Angka tersebut meningkat lebih dari 50% jika dibandingkan dengan nilai transaksi sepanjang tahun lalu. Pertumbuhan nilai transaksi positif tersebut membuat Bima Laga optimistis bahwa sektor e-commerce dapat mencapai angka pertumbuhan serupa tahun depan, asalkan mampu merancang strategi tepat agar dapat menarik minat pasar.
“Salah satunya perlu dipikirkan hal apa saja yang menjadi tren baik itu item yang dijual secara online, maupun barang yang dicari konsumen melalui tempat belanja offline,” kata Bima. “Bahkan, bisa saja pelaku usaha e-commerce menggabungkan kegiatannya secara online dan offline dengan beriringan.”

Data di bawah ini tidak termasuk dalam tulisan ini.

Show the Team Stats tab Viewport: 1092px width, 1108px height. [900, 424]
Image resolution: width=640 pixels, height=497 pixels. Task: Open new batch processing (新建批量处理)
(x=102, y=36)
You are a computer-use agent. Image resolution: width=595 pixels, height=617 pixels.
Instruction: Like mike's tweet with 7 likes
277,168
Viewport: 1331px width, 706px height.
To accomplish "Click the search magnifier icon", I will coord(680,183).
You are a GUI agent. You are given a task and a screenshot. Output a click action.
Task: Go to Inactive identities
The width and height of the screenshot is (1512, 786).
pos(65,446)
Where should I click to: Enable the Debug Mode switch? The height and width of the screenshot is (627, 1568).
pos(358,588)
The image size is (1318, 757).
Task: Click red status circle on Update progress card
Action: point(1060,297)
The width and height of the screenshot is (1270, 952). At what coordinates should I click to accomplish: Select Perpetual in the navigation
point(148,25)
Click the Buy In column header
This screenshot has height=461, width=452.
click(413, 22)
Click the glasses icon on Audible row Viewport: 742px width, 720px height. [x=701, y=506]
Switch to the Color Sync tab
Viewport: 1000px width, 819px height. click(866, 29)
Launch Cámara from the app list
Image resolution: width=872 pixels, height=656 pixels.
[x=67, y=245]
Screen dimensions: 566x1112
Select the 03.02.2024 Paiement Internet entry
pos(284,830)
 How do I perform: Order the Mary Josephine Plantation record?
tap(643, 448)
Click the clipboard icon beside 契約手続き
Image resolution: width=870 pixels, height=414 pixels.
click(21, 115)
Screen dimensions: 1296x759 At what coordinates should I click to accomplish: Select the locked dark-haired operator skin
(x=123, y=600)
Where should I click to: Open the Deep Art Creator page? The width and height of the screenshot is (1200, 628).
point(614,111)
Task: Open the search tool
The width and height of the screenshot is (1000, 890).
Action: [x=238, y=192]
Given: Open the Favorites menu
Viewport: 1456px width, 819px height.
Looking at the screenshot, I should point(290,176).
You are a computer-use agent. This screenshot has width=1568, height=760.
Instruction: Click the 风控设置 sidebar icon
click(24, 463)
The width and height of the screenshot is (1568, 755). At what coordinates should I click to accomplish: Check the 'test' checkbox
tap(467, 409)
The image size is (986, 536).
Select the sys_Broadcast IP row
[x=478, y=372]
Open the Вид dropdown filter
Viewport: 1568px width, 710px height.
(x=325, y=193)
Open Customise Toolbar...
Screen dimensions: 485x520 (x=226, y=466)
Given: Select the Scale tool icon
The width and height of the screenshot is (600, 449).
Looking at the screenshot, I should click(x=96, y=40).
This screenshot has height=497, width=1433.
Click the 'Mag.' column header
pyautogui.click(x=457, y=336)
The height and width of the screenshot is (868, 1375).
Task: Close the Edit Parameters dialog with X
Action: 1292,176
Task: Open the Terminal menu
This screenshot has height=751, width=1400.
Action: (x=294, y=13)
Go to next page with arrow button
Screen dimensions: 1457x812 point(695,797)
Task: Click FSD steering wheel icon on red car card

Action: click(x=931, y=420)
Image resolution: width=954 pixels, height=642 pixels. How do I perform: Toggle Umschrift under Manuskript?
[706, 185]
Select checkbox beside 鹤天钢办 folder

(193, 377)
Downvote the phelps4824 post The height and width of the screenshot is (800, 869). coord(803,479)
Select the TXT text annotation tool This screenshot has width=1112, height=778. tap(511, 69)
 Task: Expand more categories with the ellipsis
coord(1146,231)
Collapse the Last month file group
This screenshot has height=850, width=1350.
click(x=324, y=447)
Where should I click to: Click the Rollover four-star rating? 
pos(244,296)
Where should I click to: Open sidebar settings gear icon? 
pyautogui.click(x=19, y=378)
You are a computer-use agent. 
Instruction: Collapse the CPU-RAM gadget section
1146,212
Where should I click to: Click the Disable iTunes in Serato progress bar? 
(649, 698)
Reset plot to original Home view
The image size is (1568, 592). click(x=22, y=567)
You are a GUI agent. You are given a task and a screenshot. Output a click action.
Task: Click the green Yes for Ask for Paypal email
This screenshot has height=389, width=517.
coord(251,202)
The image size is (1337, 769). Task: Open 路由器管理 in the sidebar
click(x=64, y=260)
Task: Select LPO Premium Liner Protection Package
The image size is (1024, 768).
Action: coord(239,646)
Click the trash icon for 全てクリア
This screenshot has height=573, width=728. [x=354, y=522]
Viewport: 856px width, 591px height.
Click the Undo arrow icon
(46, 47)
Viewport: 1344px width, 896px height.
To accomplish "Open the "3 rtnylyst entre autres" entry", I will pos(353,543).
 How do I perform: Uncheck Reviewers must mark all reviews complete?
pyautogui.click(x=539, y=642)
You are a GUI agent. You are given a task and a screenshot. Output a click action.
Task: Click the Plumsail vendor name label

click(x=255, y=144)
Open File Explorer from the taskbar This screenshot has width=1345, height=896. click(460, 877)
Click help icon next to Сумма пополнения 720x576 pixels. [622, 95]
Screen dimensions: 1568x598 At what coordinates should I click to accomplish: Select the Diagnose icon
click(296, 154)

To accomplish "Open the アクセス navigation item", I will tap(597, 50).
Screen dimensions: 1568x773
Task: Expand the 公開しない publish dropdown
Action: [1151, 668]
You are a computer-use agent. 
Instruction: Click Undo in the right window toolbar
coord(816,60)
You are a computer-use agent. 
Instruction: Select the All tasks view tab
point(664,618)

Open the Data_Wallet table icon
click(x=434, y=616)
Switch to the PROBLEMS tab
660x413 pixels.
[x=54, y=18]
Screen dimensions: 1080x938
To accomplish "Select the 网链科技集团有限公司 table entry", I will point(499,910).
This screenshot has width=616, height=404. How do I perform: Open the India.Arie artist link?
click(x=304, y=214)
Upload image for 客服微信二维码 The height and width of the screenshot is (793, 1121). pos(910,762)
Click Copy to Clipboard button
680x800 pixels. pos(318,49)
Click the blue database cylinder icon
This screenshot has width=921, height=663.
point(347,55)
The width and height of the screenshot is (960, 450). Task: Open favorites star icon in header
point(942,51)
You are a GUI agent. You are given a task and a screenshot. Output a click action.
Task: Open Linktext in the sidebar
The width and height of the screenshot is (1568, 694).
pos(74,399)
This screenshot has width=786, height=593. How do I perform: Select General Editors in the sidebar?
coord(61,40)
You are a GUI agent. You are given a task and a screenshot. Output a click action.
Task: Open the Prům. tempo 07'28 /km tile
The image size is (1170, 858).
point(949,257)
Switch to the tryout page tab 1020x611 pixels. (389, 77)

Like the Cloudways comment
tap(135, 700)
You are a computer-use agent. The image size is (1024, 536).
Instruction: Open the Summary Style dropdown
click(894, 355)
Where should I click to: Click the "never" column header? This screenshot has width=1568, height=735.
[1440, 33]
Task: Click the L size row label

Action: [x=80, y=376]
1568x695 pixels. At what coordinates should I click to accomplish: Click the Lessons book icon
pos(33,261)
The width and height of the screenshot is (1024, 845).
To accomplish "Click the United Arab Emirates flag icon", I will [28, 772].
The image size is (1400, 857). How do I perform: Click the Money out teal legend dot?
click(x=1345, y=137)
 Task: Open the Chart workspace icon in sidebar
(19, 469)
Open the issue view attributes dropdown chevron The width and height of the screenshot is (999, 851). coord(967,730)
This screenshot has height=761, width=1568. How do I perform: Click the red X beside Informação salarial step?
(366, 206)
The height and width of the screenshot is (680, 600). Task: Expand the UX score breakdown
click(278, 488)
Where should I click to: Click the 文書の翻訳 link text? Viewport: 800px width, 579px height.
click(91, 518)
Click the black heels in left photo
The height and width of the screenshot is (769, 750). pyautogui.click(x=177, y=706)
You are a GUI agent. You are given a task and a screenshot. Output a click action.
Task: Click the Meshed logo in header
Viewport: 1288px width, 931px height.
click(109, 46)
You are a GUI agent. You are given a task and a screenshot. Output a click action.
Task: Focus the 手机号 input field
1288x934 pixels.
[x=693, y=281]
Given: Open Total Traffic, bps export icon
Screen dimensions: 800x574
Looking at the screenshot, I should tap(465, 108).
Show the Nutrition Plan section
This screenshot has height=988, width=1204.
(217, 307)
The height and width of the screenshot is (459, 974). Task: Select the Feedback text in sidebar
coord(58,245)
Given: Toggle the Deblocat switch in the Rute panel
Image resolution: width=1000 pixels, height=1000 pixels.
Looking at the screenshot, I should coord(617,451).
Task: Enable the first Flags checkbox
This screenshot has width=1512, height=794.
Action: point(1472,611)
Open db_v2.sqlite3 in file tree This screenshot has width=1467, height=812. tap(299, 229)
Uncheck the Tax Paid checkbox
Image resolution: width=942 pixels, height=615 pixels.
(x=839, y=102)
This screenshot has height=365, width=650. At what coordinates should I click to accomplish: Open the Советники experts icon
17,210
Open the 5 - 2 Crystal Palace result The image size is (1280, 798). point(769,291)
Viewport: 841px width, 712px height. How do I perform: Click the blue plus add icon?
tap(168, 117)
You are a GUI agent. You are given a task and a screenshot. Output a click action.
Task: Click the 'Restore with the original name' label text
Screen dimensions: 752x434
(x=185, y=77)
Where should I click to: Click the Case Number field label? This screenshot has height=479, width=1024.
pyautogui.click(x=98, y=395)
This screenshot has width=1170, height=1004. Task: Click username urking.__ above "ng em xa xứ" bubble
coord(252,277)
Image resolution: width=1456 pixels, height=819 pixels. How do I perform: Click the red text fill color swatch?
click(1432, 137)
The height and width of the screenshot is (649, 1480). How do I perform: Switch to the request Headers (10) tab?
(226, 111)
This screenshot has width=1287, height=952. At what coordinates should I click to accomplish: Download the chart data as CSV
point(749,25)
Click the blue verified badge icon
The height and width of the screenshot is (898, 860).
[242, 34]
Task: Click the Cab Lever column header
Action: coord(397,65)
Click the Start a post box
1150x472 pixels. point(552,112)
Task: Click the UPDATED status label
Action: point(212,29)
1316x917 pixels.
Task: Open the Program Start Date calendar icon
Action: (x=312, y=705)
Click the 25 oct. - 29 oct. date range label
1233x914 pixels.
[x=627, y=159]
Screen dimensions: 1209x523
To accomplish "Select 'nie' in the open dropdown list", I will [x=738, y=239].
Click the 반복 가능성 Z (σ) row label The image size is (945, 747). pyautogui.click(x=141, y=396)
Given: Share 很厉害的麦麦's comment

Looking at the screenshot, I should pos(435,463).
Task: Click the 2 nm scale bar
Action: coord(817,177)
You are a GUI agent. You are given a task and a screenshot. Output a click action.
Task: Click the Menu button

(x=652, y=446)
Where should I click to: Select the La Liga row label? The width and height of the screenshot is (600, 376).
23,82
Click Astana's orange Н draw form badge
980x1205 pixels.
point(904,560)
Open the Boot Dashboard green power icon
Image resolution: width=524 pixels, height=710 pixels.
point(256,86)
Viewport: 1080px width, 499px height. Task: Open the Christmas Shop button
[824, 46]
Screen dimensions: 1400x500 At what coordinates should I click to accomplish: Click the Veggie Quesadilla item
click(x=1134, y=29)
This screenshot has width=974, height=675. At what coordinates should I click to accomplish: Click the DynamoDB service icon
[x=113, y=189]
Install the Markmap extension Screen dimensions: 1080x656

Berbicara dalam salah satu sesi The 16th Annual MarkPlus Conference 2022 pada Rabu (8/12), Bima menyebut contoh menjalankan strategi daring dan luring secara beriringan yang dilakukan oleh salah satu anggota asosiasinya. Pelaku usaha e-commerce tersebut melakukan promosi dengan menjual item tertentu di outlet luring milik mereka, bersamaan dengan peresmiannya baru-baru ini.
Dengan strategi yang berjalan beriringan tersebut, pelaku usaha e-commerce bisa melakukan diferensiasi penawaran dan menarik minat pembeli. Begitu juga sebaliknya, dengan menjual sejumlah item hanya melalui laman penjualan daring mereka, sehingga mendorong pelanggan untuk bertransaksi secara online.